Using Kurt’s activity monitor, Hailey and Fincher track down clues that lead to several military contractors supplying food and kitchenware to the local base. The death could be work related, though it’s hard to tell since the case is under military jurisdiction thus limiting Hailey and Fincher’s access. At the same time, it could be a personal affair. Kurt’s wife is convinced her husband is cheating on her, but Fincher’s not sure her jealousy is enough to justify murder.
The details won’t have you at the edge of your seat like the last case, and I’m surprised more was not made out of the fallout from it. Solving Will’s murder is kind of a big deal in my book, but the only change for Hailey seems to have been a pivot away from therapy and back towards the DA’s office, now headed by Lauren Holly’s character. Still, I liked having Fincher at the forefront, and we get to see a different kind of friendship. Instead of coming to the aid of an old girlfriend, our female sleuth is there for her steadfast guy friend, one she can count on for double dates at the food truck.

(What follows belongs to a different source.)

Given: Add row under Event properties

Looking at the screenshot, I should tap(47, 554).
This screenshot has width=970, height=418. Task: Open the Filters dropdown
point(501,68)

My one quibble is with the last scene in which Fincher has something of a crisis. It doesn’t ring true, not so much due to Leacock’s acting but because the script doesn’t adequately build up to that moment. Had the writers zeroed in more on his despair over losing his friend, the whole episode would have been more impactful. To make up for that lost emotion, we at least have the relationship between Hailey and her coroner boyfriend, Jonas (Matthew MacCaull), who turns charity calendar cover model this time. I’m enjoying their mature relationship and am ever grateful that he’s not there telling her to be careful and watch herself since he damn well knows she can handle it.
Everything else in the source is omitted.